Combining Technical and Human for Better Predictive Analytics
By analyzing online discussions combined with vulnerability data, Labrèche and Paquette’s model could predict the vulnerabilities that attackers were more likely to exploit and vulnerabilities that analysts are most likely to overlook.
The researchers analyzed two threat classes: exploit publication and malware inclusion. Although some vulnerability characteristics overlaps exist between these, the researchers were able to isolate ones unique to each.
Exploit Publication
When predicting whether threat actors would leverage an exploit around a vulnerability, the analytics model found that the combination of discussions and technical characteristics included:
- Parameter, Plugins and SQL injections
- Google and OAuth Vulnerabilities
- Cross-Site Scripting (XSS) vulnerabilities
- Denial of Service (DOS) vulnerabilities
- Web vulnerabilities
- Vulnerabilities centered around network attacks
Since these exploits focus on gaining unauthorized access to web-based applications, code- and web-based weaknesses, like command injection vulnerabilities, make sense.
Malware Inclusion
Meanwhile, when predicting attackers would use a vulnerability in their malware, the top characteristics were:
- Vulnerabilities including the use of Windows handles
- PDF vulnerabilities
- Heap and buffer overflow vulnerabilities
Since malware typically installs on devices, device- and software-based vulnerabilities make sense here.

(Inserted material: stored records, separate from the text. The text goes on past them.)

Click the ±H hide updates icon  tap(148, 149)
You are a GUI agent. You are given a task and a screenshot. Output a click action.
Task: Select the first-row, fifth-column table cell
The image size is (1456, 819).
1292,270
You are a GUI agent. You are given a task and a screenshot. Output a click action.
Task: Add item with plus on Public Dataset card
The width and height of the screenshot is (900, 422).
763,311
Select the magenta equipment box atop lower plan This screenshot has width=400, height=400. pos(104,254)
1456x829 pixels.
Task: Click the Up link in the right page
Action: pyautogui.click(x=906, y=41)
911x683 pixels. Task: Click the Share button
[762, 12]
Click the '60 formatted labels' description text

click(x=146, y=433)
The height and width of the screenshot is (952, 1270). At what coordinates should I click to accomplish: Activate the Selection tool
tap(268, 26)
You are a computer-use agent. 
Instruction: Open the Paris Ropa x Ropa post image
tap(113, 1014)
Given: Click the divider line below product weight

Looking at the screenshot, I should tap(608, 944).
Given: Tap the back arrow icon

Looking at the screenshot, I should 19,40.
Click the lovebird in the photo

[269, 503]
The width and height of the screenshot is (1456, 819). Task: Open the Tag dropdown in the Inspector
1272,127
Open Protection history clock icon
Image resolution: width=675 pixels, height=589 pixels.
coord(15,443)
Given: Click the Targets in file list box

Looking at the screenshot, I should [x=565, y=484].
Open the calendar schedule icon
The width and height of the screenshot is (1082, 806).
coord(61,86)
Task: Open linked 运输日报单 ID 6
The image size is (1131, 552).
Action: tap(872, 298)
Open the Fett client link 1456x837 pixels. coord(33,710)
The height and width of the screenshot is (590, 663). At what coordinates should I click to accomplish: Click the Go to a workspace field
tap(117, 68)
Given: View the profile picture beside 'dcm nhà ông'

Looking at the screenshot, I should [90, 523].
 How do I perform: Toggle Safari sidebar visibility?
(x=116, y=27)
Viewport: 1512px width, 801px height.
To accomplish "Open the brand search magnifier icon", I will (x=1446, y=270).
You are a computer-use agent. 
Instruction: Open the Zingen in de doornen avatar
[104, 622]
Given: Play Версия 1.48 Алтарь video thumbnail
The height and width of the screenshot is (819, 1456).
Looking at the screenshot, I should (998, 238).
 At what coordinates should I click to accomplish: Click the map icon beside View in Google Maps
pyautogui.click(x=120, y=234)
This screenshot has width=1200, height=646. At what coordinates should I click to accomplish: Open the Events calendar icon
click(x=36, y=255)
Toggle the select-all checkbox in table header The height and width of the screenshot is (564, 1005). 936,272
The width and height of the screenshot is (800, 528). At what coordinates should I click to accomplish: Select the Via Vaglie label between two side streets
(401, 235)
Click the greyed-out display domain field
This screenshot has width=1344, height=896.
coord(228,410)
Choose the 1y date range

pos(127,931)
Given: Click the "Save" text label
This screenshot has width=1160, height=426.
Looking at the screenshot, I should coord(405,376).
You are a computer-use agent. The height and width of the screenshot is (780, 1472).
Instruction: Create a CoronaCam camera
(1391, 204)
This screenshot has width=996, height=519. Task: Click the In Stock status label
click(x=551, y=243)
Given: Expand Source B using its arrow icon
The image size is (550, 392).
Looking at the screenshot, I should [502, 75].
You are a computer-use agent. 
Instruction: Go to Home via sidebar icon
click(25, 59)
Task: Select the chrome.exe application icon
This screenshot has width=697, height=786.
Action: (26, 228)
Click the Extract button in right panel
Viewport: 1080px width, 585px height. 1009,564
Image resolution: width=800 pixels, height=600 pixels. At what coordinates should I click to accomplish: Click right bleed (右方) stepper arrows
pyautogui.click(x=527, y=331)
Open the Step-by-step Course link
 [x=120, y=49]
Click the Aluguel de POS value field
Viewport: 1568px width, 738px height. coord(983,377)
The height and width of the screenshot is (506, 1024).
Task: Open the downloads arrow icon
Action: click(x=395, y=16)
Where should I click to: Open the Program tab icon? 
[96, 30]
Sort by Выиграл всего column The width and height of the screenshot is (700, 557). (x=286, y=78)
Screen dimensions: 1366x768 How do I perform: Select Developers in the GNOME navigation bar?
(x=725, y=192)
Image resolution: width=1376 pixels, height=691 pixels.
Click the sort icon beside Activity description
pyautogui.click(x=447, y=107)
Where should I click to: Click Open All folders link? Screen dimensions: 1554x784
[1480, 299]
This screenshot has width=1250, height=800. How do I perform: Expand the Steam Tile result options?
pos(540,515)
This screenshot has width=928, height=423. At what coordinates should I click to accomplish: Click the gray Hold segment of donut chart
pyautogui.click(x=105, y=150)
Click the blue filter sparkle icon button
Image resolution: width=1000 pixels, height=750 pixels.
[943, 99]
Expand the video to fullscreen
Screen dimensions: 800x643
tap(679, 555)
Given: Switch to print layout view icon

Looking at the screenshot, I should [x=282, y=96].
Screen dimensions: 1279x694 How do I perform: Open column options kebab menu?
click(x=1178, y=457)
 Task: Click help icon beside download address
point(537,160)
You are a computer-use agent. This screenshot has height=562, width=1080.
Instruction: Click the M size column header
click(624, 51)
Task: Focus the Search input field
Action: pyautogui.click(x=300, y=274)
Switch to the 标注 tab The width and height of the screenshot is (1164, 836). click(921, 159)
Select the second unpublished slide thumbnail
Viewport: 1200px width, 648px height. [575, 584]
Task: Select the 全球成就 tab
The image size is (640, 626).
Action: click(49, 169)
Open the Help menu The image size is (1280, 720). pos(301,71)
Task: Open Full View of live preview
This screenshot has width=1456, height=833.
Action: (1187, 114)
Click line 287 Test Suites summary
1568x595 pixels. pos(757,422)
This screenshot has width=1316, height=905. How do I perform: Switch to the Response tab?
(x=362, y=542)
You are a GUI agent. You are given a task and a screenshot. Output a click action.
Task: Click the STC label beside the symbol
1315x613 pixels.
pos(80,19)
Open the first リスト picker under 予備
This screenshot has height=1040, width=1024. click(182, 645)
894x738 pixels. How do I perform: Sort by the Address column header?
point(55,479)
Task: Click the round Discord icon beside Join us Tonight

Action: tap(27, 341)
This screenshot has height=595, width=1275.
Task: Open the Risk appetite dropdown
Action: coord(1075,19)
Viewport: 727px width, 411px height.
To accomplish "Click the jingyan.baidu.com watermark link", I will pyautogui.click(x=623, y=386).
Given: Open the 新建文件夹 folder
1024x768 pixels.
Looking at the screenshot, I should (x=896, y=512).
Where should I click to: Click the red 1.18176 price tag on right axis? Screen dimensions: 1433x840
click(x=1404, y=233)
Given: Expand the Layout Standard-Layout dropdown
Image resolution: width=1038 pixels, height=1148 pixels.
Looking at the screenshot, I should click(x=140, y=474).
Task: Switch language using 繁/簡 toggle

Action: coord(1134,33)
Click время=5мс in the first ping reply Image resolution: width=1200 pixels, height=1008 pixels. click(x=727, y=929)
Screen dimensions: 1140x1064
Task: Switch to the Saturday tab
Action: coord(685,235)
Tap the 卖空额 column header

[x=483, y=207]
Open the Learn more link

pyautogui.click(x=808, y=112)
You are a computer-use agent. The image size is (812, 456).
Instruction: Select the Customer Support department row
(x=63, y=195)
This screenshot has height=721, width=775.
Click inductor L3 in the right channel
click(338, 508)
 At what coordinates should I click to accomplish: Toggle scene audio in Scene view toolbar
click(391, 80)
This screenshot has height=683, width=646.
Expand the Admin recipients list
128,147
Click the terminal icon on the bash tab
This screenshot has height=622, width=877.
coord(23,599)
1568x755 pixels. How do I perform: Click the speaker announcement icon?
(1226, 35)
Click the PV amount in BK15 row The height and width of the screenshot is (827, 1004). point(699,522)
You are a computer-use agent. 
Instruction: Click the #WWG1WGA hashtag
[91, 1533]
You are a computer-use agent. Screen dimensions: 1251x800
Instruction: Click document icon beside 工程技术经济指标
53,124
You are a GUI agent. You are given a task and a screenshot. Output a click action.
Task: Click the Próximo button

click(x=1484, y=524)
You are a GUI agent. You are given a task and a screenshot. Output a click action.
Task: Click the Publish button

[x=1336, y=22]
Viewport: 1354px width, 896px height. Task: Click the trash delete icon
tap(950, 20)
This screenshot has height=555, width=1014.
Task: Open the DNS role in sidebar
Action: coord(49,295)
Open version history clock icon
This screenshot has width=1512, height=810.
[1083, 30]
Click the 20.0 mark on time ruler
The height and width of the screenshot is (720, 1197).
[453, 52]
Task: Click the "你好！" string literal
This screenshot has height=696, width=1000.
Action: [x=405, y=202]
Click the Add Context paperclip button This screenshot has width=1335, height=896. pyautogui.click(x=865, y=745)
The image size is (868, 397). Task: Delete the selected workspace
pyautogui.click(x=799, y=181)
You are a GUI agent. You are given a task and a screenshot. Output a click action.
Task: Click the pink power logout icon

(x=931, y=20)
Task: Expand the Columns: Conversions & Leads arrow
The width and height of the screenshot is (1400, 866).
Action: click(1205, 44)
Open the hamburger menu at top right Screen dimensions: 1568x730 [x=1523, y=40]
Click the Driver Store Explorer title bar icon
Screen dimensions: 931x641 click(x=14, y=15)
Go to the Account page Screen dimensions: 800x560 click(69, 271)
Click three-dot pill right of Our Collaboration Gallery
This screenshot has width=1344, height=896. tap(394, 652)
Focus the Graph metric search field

Predictive Threat Score Models Enable Remediation Prioritization
At the time of publication, Labrèche and Paquettte’s predictive models correctly identified that attackers would publish exploits using them:
- CVE-2022-34265
- CVE-2022-34918
- CVE-2022-31795
Further their models correctly identified that the following vulnerabilities would be used in malware:
- CVE-2022-22047
By incorporating dark web forum data into the threat score, predictive models become more accurate and more context-aware. With data about the vulnerabilities that threat actors find interesting, these models can combine the attacker’s human side with the attack’s technical side. By enhancing these predictive data models with dark web monitoring, security researchers can explore a vulnerability or set of vulnerabilities likely to be included in real-world attacks that are otherwise overlooked by the information security community.